>> begin Text
If your daughter gets pregnant by the football captain,
you blame the school for poor sex education.

If your neighbor crashes into a tree while driving home drunk,
you blame the bartender.

If your cousin gets AIDS because the needle he used to shoot up with heroin was dirty,
you blame the government for not providing clean ones.

If your grandchildren are brats without manners,
you blame television.

If your friend is shot by a deranged madman, you blame the gun manufacturer.

And if a crazed person breaks into the cockpit and tries to kill the pilots at 35,000 feet, and the passengers kill him instead,
the mother of the deceased blames the airline.

I guess I'll just never understand the world as it is anymore...

So if I die while my old, wrinkled ass is parked in front of this computer while sending you this joke -
I want you to blame Bill Gates, OK?
 
Actually the coffee thing, while fun to recite is wrong. As I believe Jillian pointed out, the coffee she received was SCALDING hot and did MAJOR burn damage to her.
 
Actually the coffee thing, while fun to recite is wrong. As I believe Jillian pointed out, the coffee she received was SCALDING hot and did MAJOR burn damage to her.
>> end Text
>> begin Data excerpt
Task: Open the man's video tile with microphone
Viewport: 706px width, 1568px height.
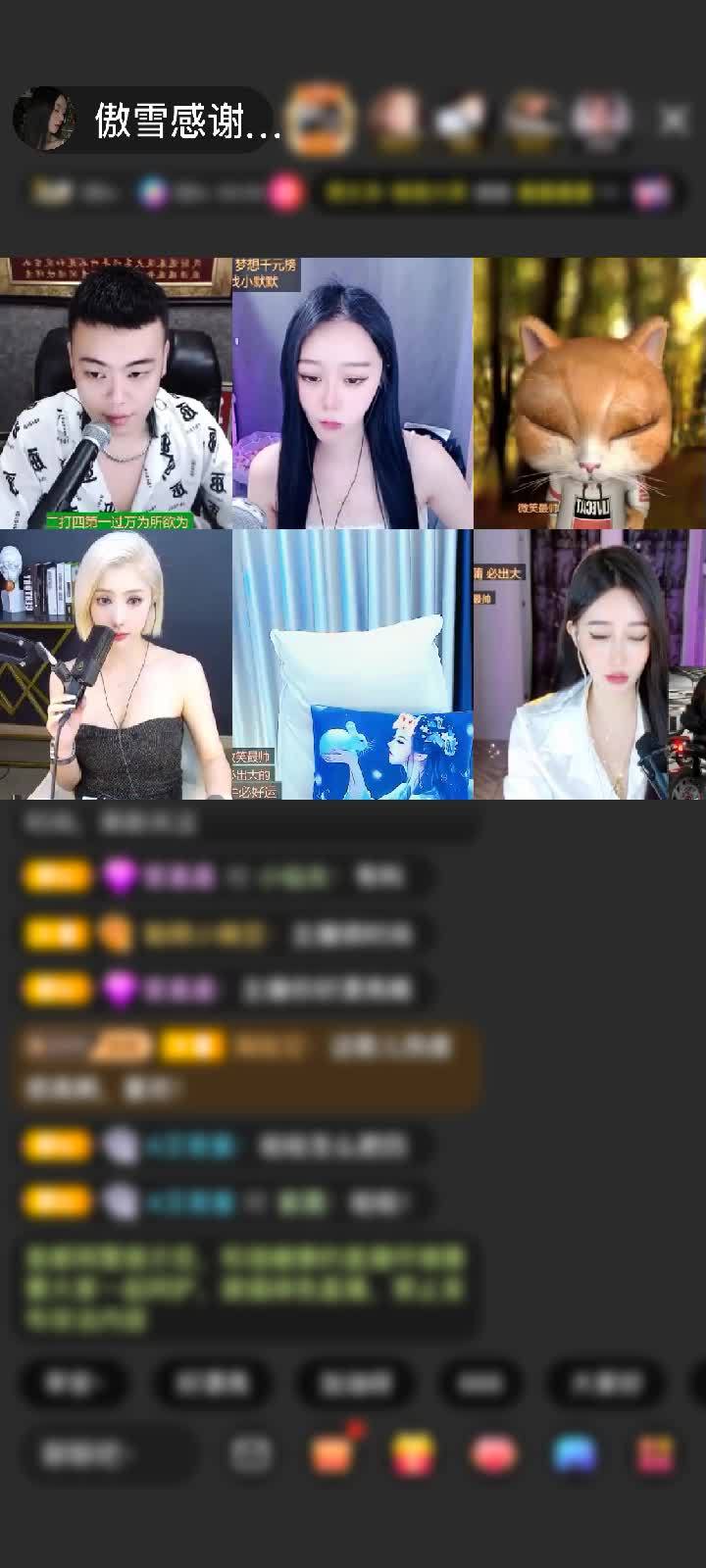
>> end Data excerpt
Repeat, word for word, everything in the text about blaming others from "If your neighbor" down to "blames the airline.".

If your neighbor crashes into a tree while driving home drunk,
you blame the bartender.

If your cousin gets AIDS because the needle he used to shoot up with heroin was dirty,
you blame the government for not providing clean ones.

If your grandchildren are brats without manners,
you blame television.

If your friend is shot by a deranged madman, you blame the gun manufacturer.

And if a crazed person breaks into the cockpit and tries to kill the pilots at 35,000 feet, and the passengers kill him instead,
the mother of the deceased blames the airline.